Stanisław Mokronowski (1761, Bogucin - 1821, Warsaw) was a prominent member of the Polish landed gentry of Bogoria Coat of Arms. A general of the Polish Army and a royal [1], Mokronowski took part in both the Polish-Russian War of 1792 (War in the Defence of the Constitution) and Kościuszko's Uprising of 1794.

Stanisław Mokronowski was born in 1761 to Ludwik Mokronowski and Józefa née Czosnowska. Educated by Jesuits, he later studied at the Szkoła Rycerska (Knight's School, also known as the Cadet Corps) in Warsaw, and later in Paris. He entered the military service in Poland, but for a few years he served in the French military. He returned to Poland in 1788, and on the sejmik at Wyszogród land he was elected the deputy to the national Sejm (parliament), thus becoming a member of the famous Great Sejm[2]. He became allied to the Poniatowski family.

In 1792, during the War in the Defence of the Constitution he held the rank of vicebrigadier (wicebrygadier), and after distinguishing himself at the battle of Zieleńce was promoted to the rank of Lieutenant General. In 1793, he married Maria Marianna Sanguszko-Kowelska.

In 1794, he was the commander of Polish troops in Warsaw, and took part in the Warsaw Uprising against the Russian garrison occupying the city. The Russians were defeated in two days, and retreated from the city with very heavy losses. During the insurrection he held the position of commander of the city of Warsaw and the National Forces of the Masovian Duchy (komendant miasta Warszawy i Siły Zbrojnej Księstwa Mazowieckiego). He was elected to the Provisional Temporary Council (Polish: Rada Zastępcza Tymczasowa), but due to his criticism of Tadeusz Kościuszko he was removed from the political body. As a military commander, he was important in the defense of Warsaw (commander of the defense at the battle of Błonie), and in Lithuania, where he led the retreating Polish forces towards Warsaw. Together with prince Józef Poniatowski, Michał Wielhorski and Eustachy Sanguszko, he formed the core of the 'court' faction among the insurrectionists.

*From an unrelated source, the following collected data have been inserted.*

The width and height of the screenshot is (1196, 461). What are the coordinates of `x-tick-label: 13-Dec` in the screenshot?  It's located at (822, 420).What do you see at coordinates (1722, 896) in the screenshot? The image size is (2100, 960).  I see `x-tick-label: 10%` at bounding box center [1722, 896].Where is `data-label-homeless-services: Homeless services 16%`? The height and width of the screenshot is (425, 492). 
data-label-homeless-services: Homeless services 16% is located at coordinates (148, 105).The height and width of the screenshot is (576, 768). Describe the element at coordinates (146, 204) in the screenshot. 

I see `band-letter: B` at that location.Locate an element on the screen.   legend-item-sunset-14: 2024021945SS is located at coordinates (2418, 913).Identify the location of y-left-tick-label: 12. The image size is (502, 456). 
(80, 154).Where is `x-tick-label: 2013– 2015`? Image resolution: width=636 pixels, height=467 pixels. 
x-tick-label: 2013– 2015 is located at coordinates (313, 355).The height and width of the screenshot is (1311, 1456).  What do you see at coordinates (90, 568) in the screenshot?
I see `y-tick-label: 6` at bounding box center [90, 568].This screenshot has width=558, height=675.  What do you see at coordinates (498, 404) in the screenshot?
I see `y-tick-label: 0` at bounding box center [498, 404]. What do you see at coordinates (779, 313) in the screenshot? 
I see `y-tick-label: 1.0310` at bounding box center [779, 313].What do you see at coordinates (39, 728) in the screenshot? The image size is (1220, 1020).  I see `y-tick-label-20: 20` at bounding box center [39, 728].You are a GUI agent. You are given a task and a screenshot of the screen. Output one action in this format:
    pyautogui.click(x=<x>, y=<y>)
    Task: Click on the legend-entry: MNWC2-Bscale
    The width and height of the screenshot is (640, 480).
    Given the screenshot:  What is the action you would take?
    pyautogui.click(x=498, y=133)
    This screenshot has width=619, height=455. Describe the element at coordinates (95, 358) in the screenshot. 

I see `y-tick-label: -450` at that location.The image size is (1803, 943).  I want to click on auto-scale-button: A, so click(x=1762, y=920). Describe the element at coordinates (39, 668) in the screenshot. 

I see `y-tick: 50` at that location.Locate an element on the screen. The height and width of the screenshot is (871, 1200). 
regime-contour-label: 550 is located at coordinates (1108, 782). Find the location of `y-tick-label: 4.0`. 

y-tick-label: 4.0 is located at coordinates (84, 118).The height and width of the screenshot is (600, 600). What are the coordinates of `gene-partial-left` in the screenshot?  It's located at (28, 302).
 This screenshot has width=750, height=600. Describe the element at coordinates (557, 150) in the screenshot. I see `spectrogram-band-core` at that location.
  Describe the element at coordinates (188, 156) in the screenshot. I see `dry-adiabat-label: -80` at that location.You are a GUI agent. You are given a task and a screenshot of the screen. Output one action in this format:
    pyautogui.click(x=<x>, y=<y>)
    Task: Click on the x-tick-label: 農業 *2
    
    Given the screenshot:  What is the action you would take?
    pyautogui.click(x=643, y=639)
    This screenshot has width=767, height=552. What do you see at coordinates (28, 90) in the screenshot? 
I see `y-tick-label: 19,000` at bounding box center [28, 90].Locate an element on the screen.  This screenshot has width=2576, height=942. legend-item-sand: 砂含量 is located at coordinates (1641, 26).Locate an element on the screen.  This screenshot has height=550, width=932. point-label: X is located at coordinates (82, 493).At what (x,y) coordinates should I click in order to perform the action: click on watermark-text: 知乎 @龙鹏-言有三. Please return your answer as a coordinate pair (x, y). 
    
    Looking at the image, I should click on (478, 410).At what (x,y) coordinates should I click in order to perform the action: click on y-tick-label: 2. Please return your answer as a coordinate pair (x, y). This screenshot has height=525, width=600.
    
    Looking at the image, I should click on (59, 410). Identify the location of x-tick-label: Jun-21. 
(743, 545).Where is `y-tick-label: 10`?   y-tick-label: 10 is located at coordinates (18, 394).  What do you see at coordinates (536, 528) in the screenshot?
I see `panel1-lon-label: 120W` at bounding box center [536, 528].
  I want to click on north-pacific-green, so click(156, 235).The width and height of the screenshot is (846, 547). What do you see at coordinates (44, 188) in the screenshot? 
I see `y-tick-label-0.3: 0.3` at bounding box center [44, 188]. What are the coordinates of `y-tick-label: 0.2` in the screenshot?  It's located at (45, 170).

After the defeat of the Uprising, he retired to Italy. In 1804 his daughter, Antonina Mokronowski, was born. He returned to Poland shortly before his death. He was engaged in the construction of the monument of Józef Poniatowski in Warsaw.

In 1792, he became the fourth person to receive the Virtuti Militari order (the highest Polish military decoration), after prince Józef Poniatowski, Tadeusz Kościuszko and Michał Wielhorski.